Saved entries
________

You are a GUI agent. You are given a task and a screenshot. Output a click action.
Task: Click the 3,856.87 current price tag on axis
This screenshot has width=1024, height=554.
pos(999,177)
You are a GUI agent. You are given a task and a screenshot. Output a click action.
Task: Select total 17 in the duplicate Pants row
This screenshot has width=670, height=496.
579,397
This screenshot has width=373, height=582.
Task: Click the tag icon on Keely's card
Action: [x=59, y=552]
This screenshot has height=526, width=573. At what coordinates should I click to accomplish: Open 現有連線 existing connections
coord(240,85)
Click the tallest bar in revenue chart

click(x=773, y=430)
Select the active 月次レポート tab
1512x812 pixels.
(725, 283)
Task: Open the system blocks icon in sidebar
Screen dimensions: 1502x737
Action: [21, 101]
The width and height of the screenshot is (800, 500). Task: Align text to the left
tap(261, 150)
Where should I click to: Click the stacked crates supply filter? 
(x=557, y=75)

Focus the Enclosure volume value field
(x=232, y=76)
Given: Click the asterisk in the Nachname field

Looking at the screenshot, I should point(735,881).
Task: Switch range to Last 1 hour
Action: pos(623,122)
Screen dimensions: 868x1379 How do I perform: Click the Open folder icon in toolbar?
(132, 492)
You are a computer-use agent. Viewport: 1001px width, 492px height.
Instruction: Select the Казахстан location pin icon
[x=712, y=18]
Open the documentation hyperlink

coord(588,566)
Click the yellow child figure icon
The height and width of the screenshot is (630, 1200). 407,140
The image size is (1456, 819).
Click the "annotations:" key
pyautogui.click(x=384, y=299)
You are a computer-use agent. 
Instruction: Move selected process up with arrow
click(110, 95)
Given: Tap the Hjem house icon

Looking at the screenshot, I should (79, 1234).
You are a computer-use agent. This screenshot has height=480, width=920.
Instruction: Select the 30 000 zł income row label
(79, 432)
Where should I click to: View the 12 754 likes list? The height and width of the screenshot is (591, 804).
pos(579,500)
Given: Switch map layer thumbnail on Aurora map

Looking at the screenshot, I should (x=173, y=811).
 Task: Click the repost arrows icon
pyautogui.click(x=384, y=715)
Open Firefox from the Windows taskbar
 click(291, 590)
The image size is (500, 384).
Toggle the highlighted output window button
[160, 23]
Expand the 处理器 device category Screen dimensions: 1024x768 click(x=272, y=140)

________

= Exercise objective =
I need each of the entries above printed again exactly.

= Written solution =
You are a GUI agent. You are given a task and a screenshot. Output a click action.
Task: Click the 3,856.87 current price tag on axis
This screenshot has width=1024, height=554.
pos(999,177)
You are a GUI agent. You are given a task and a screenshot. Output a click action.
Task: Select total 17 in the duplicate Pants row
This screenshot has width=670, height=496.
579,397
This screenshot has width=373, height=582.
Task: Click the tag icon on Keely's card
Action: [x=59, y=552]
This screenshot has height=526, width=573. At what coordinates should I click to accomplish: Open 現有連線 existing connections
coord(240,85)
Click the tallest bar in revenue chart

click(x=773, y=430)
Select the active 月次レポート tab
1512x812 pixels.
(725, 283)
Task: Open the system blocks icon in sidebar
Screen dimensions: 1502x737
Action: [21, 101]
The width and height of the screenshot is (800, 500). Task: Align text to the left
tap(261, 150)
Where should I click to: Click the stacked crates supply filter? 
(x=557, y=75)

Focus the Enclosure volume value field
(x=232, y=76)
Given: Click the asterisk in the Nachname field

Looking at the screenshot, I should point(735,881).
Task: Switch range to Last 1 hour
Action: pos(623,122)
Screen dimensions: 868x1379 How do I perform: Click the Open folder icon in toolbar?
(132, 492)
You are a computer-use agent. Viewport: 1001px width, 492px height.
Instruction: Select the Казахстан location pin icon
[x=712, y=18]
Open the documentation hyperlink

coord(588,566)
Click the yellow child figure icon
The height and width of the screenshot is (630, 1200). 407,140
The image size is (1456, 819).
Click the "annotations:" key
pyautogui.click(x=384, y=299)
You are a computer-use agent. 
Instruction: Move selected process up with arrow
click(110, 95)
Given: Tap the Hjem house icon

Looking at the screenshot, I should (79, 1234).
You are a computer-use agent. This screenshot has height=480, width=920.
Instruction: Select the 30 000 zł income row label
(79, 432)
Where should I click to: View the 12 754 likes list? The height and width of the screenshot is (591, 804).
pos(579,500)
Given: Switch map layer thumbnail on Aurora map

Looking at the screenshot, I should (x=173, y=811).
 Task: Click the repost arrows icon
pyautogui.click(x=384, y=715)
Open Firefox from the Windows taskbar
 click(291, 590)
The image size is (500, 384).
Toggle the highlighted output window button
[160, 23]
Expand the 处理器 device category Screen dimensions: 1024x768 click(x=272, y=140)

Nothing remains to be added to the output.